# EXERCISE DETAILS
For this exercise, write out exactly the lines from the line containing "[Search] (2270, 36)" through the last line of the records, and no other lines.

Dataset entries:
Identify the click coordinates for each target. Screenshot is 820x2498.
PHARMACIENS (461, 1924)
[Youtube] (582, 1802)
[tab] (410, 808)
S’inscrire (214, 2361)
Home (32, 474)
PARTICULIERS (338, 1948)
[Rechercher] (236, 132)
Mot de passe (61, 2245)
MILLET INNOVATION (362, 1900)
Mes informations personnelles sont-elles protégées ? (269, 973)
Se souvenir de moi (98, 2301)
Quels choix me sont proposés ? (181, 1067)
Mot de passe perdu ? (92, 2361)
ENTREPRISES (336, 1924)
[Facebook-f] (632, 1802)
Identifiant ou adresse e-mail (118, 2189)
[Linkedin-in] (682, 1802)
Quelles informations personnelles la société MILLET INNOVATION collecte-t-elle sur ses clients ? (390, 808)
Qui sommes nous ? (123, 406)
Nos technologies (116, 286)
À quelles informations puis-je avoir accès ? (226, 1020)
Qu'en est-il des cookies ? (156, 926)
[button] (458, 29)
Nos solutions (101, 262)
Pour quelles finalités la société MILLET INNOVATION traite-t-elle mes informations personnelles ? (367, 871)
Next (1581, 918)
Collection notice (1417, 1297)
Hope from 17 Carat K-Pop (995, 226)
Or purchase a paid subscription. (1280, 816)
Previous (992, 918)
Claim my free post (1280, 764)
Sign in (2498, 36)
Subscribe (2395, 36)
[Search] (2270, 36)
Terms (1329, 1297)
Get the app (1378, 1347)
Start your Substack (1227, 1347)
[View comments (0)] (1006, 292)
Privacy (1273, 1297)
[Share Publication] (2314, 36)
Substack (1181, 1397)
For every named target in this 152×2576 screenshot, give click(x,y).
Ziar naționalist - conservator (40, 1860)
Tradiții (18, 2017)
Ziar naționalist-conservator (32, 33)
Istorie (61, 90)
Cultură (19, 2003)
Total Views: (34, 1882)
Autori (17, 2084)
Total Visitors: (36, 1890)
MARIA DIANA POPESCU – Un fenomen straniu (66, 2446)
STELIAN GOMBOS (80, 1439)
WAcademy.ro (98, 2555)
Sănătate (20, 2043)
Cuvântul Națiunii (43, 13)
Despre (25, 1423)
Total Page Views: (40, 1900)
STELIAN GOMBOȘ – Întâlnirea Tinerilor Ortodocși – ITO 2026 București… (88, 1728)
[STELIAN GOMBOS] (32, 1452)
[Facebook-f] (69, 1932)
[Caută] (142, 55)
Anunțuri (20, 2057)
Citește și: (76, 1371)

# WRITTEN RESPONSE
[Search] (2270, 36)
Terms (1329, 1297)
Get the app (1378, 1347)
Start your Substack (1227, 1347)
[View comments (0)] (1006, 292)
Privacy (1273, 1297)
[Share Publication] (2314, 36)
Substack (1181, 1397)
For every named target in this 152×2576 screenshot, give click(x,y).
Ziar naționalist - conservator (40, 1860)
Tradiții (18, 2017)
Ziar naționalist-conservator (32, 33)
Istorie (61, 90)
Cultură (19, 2003)
Total Views: (34, 1882)
Autori (17, 2084)
Total Visitors: (36, 1890)
MARIA DIANA POPESCU – Un fenomen straniu (66, 2446)
STELIAN GOMBOS (80, 1439)
WAcademy.ro (98, 2555)
Sănătate (20, 2043)
Cuvântul Națiunii (43, 13)
Despre (25, 1423)
Total Page Views: (40, 1900)
STELIAN GOMBOȘ – Întâlnirea Tinerilor Ortodocși – ITO 2026 București… (88, 1728)
[STELIAN GOMBOS] (32, 1452)
[Facebook-f] (69, 1932)
[Caută] (142, 55)
Anunțuri (20, 2057)
Citește și: (76, 1371)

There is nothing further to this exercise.